Congress should not stipulate any ownership threshold for a shareholder or group of shareholders to nominate directors through the corporate proxy process, according to a letter from Kurt N. Schacht, managing director of the CFA Institute’s division of standards and financial market integrity.
In a letter Thursday to congressional leaders, Mr. Schacht said institute members are concerned that congressional conferees considering amendments to financial reform legislation might agree to permit proxy access only to investors that have at least 5% of the shares outstanding.
“Such a provision would render this important shareowner right useless,” Mr. Schacht wrote in the letter.

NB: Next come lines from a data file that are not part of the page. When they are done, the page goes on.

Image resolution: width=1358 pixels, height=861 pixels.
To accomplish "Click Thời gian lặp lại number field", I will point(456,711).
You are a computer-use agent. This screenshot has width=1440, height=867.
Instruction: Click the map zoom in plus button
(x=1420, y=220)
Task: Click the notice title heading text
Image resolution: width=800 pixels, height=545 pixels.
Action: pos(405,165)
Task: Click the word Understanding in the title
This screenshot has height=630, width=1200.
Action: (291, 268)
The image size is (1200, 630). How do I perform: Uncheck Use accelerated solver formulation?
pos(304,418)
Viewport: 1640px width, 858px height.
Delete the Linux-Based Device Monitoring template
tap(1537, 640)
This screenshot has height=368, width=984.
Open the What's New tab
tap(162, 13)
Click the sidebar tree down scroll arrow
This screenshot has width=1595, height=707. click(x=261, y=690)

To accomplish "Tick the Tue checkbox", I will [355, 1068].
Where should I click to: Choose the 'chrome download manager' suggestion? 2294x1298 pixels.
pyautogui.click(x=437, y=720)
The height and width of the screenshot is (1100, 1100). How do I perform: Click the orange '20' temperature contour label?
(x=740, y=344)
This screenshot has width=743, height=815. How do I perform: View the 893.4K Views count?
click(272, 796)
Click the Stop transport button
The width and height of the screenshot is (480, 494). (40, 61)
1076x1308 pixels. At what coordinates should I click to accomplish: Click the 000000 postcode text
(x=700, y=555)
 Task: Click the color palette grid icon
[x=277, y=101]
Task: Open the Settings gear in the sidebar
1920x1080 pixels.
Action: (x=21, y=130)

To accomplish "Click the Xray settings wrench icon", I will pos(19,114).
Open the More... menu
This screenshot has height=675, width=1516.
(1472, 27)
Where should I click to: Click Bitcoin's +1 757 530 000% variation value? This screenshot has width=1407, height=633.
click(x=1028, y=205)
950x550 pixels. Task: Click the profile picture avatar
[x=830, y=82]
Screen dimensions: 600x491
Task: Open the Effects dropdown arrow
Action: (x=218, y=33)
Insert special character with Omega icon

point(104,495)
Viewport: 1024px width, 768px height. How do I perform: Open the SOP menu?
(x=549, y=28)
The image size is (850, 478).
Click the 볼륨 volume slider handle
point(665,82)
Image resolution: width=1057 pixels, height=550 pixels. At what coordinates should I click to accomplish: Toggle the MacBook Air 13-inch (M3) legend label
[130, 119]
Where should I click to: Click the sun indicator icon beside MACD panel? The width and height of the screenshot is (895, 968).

He said the SEC, not Congress, “is in a better position to determine what ownership threshold is appropriate. Moreover, it is easier for the SEC to change its threshold if it finds that the percentage is too high or too low than it is to change a law stipulating such a threshold.”
Mr. Schacht sent the letter to Christopher J. Dodd, D-Conn., chairman of the Senate Banking, Housing, and Urban Affairs Committee; Richard Shelby, R-Ala., ranking Senate Banking committee member; Barney Frank, D-Mass, chairman of the House Financial Services Committee, and Spencer Bachus, R-Ala., ranking member of the House Financial Services Committee.
Both bills reaffirm the SEC authority to issue a proxy access rule. The SEC on June 11, 2009, proposed a proxy access rule but hasn’t voted on it.
Congressional conferees are trying to reconcile the Restoring American Financial Stability Act of 2010, which passed the Senate on May 20, and the Wall Street Reform and Consumer Protection Act, which passed the House last December.